At present, severe pancreatic surgery, e.g. B. the Whipple operation, the acid-forming parts of the stomach are removed. There is Hope that with the present invention Medicines and other measures this Gastric resection is no longer required.

example

200 mg pork pancreatin mixed with 100 mg Sodium bicarbonate and 50 mg Potassium hydrogen carbonate in a gastric acid resistant Capsule, 20 capsules a day with meals distributed (with moderate pancreatic insufficiency).  

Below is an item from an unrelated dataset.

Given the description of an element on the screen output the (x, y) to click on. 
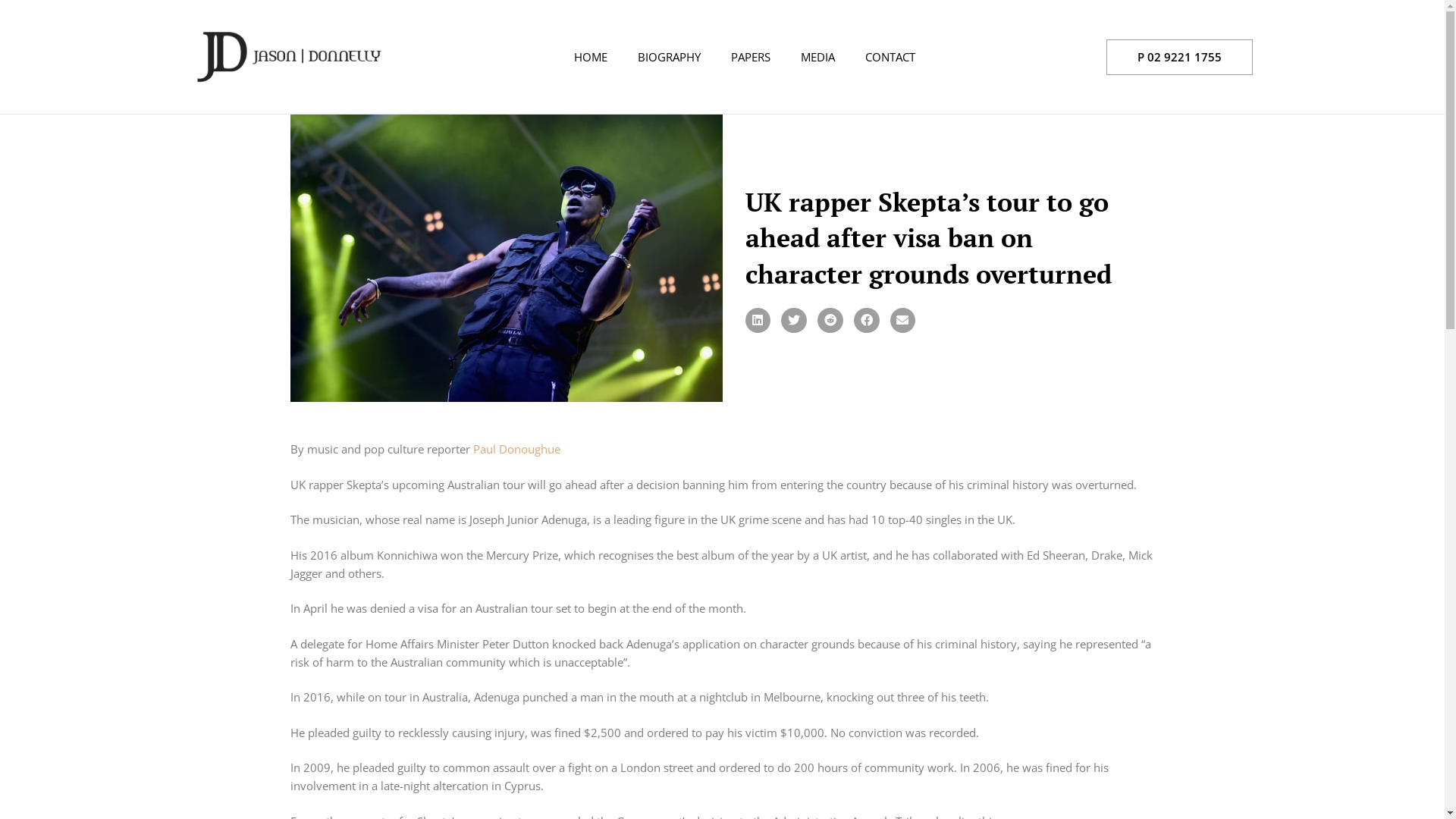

The effectiveness of the drug was as follows tested: with standardized food that is Chair weight directly with digestive performance corrected. One patient, 3-day stool weight 750 g without fermentation preparations, reached under optimal conventional therapy with 4 g / day of pig pancreatin in a gastric acid-resistant capsule 3-day stool weight of 600 g. Therapy with the preparation according to the invention mentioned in the example (same amount of pancreatin, same lot as for conventional therapy) was a 3-day stool weight of 540 g.

Claims (6)

1. Medicament for the therapy of pancreatic ferment deficiency with a first active ingredient component consisting of animal pancreatin and / or enzyme concentrate from Rhizopus arrhizus and / or Aspergillus species and in a gastric acid-resistant coating, characterized in that at least one further active ingredient component is present in the gastric acid-resistant coating of the drug from a:
Hydrogen carbonate, tartrate, citrate, phosphate of sodium or potassium or from
Aluminum hydroxide is contained alone or in a mixture. 2. Medicament according to claim 1, characterized characterized that the further Active ingredient from a core of sodium and / or potassium hydrogen carbonate, which with a layer of tartrate, citrate, phosphate of sodium and / or potassium and / or Aluminum hydroxide and / or a mixture of these  Components is provided. 3. Medicament according to one of claims 1 and 2, characterized in that the further Active ingredient in a gastric acid-resistant Wrapping, but separate from the first Active ingredient component is arranged. 4. Medicament according to one of claims 1 to 3, characterized in that the enteric coatings for the first Active ingredient and the other Active ingredient components are designed as capsules. 5. Medicament according to one of claims 1 to 4, characterized in that the gastric acid-resistant coatings made of organic Lacquers or gelatins exist. 6. Medicament according to one of claims 1 to 5, characterized in that the drug in addition the first and further active ingredient components as additional active ingredient Dimethylpolysiloxane and / or N-butylscopolaminium bromide and / or Bismuth subnitrate and / or Bacillus IP spores 5832 and / or Fel Tauri and / or Dimeticon contains.